If you quote the lines of more than one actor or if the piece you are quoting is long, the quotation should not be integrated into your text. The rules in MLA for presenting this text are:

  • leave a line between your text and the quotation
  • indent the first line of each character's words 2.54cm (1 inch)
  • indent all subsequent lines in that piece of dialogue 0.64cm (0.25 inch)
  • write the name of each character in upper case and end with a full-stop, e.g. BODYGUARDS.
  • end each piece of dialogue with a full-stop
  • end the last line of the quotation with a full-stop and then add the section and line numbers in parentheses.

Indirect quotation from a source within a source

Where a quotation is less than four lines, use quotation marks and incorporate it into the text. In the following example, the author of A Heart at Fire's Center: The Life and Music of Bernard Hermann quotes one Hitchcock biographer, Donald Spoto (Smith 192).

Together, noted Hitchcock biographer Donald Spoto, the two men shared "a dark, tragic sense of life, a brooding view of human relationships and a compulsion to explore aesthetically the private world of the romantic fantasy" (381).

The parenthetical reference refers to the page in the book where the quotation is found. The book is listed in the bibliography as follows:

Spoto, Donald. The Dark Side of Genius: The Life of Alfred Hitchcock. Boston: Little, 1983. Print.

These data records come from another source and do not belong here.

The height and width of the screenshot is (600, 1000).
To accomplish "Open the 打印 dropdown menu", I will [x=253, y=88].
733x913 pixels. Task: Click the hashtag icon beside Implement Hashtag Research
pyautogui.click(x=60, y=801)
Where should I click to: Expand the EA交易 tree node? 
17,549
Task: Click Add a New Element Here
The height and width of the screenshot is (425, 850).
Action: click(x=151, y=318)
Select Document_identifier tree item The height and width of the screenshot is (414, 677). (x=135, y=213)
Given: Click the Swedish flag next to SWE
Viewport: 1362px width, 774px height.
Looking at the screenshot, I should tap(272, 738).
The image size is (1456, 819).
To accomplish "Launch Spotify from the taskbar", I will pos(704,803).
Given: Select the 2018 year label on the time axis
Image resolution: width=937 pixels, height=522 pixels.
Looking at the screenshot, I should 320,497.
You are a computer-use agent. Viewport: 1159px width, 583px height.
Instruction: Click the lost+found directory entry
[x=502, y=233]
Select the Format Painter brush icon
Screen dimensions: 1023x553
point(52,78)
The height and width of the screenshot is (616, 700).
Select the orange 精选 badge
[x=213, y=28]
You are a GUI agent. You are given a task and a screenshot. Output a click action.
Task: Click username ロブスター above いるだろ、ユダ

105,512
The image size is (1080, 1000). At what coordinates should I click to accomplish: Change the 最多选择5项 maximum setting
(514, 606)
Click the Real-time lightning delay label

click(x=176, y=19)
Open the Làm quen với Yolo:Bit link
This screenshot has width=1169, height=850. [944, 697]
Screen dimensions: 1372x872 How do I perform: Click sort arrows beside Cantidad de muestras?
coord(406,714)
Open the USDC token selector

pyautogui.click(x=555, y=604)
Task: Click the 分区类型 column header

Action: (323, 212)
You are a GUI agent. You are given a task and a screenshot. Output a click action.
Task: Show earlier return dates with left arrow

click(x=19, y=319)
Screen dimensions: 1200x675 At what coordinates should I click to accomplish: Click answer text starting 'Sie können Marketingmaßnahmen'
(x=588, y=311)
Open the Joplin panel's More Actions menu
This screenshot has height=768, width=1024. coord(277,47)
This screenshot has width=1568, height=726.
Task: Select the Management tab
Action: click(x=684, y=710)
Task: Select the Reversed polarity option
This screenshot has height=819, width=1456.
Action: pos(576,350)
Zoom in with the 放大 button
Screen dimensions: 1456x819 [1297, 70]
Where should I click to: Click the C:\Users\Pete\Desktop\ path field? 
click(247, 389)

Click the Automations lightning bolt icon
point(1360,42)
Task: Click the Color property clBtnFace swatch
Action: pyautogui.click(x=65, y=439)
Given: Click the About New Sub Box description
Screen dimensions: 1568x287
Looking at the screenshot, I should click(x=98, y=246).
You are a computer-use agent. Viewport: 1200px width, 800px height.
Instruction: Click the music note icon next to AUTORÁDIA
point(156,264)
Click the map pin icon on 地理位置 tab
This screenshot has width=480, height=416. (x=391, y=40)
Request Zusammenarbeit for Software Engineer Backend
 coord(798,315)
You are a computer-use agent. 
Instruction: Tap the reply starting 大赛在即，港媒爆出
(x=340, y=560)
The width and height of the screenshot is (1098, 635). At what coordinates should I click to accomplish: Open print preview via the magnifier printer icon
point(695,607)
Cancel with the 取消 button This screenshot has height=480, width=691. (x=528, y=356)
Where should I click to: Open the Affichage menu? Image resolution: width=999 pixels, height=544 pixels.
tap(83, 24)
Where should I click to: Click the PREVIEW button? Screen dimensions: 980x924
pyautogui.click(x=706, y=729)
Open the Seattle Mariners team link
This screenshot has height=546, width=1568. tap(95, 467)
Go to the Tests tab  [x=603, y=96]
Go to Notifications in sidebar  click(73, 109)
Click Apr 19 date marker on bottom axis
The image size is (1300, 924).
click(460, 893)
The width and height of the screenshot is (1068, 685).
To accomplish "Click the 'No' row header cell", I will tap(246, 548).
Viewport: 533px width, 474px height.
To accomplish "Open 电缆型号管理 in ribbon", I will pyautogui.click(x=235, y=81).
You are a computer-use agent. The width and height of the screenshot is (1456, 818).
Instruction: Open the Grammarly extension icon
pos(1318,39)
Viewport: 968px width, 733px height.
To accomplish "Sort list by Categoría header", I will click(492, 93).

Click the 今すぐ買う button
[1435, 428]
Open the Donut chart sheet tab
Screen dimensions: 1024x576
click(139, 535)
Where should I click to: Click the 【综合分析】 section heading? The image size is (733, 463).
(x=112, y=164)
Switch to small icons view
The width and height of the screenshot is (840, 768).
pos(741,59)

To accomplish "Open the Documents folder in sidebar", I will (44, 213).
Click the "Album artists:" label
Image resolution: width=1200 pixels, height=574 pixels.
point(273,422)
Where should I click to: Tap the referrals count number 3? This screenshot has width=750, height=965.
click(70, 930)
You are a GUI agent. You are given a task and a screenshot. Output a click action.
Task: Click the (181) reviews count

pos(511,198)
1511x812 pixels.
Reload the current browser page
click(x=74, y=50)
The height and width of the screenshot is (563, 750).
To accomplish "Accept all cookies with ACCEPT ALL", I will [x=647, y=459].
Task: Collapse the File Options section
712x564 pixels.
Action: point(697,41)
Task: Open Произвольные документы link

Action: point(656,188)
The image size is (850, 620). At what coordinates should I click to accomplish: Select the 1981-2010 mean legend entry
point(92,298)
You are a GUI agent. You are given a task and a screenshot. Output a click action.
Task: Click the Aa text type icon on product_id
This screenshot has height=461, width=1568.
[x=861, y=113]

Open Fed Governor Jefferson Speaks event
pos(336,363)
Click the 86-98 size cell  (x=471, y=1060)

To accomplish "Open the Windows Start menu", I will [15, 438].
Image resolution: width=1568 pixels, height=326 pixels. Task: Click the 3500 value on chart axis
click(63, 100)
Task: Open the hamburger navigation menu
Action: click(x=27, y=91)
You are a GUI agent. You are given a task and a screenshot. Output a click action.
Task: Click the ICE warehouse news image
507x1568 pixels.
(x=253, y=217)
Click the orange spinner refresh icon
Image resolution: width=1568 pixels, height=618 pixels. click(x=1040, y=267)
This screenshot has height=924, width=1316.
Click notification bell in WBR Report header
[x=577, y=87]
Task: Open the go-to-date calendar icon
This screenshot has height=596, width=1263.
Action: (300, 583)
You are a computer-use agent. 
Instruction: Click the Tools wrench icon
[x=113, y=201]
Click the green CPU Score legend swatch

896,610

Smith, Steven C. A Heart at Fire's Center: The Life and Music of Bernard Hermann. California: U of California P, 1991. Print.

MLA rules for in-text citations

  • If the author's name is mentioned in the sentence, only cite the page number/s. If citing page ranges, do not write the last page number in full. e.g. (306-8)
  • If you are citing more than one source at the same point in your assignment, place them in the same parentheses, separated by a semi-colon. e.g. (Jackson 41; Smith 150)
  • If you are citing two works by the same author, put a comma after the author's name and add title words to the in-text citation. Do this when citing each of the sources throughout the assignment. e.g. (Smyth, "Memories of Motherhood" 77)
  • If a source has more than one author use 'and' rather than '&'. e.g. (Brown and Czerniewicz 2010)
  • If two authors with the same family name are cited in your assignment, use their first initials to distinguish them. e.g. (G. Brown 26) and (R. Brown 167).

MLA rules for citing indirect sources

Wherever possible, use material from the original source rather than from a secondhand one. In some instances however, an indirect source may be the only available source, for example, a published account of another person's spoken remarks. If what you quote or paraphrase is itself a quotation, put the abbreviation qtd. in ("quoted in") before the indirect source you cite in your parenthetical reference.

e.g. Samuel Johnson admitted that Edmund Burke was an "extraordinary man" (qtd. in Boswell 2: 450).

In your "Works Cited" list, include the source you quoted from.

Boswell, James. The Life of Johnson. Ed. George Birbeck Hill and L. F. Powell. 6 vols. Oxford, Clarendon, 1934-50. Print.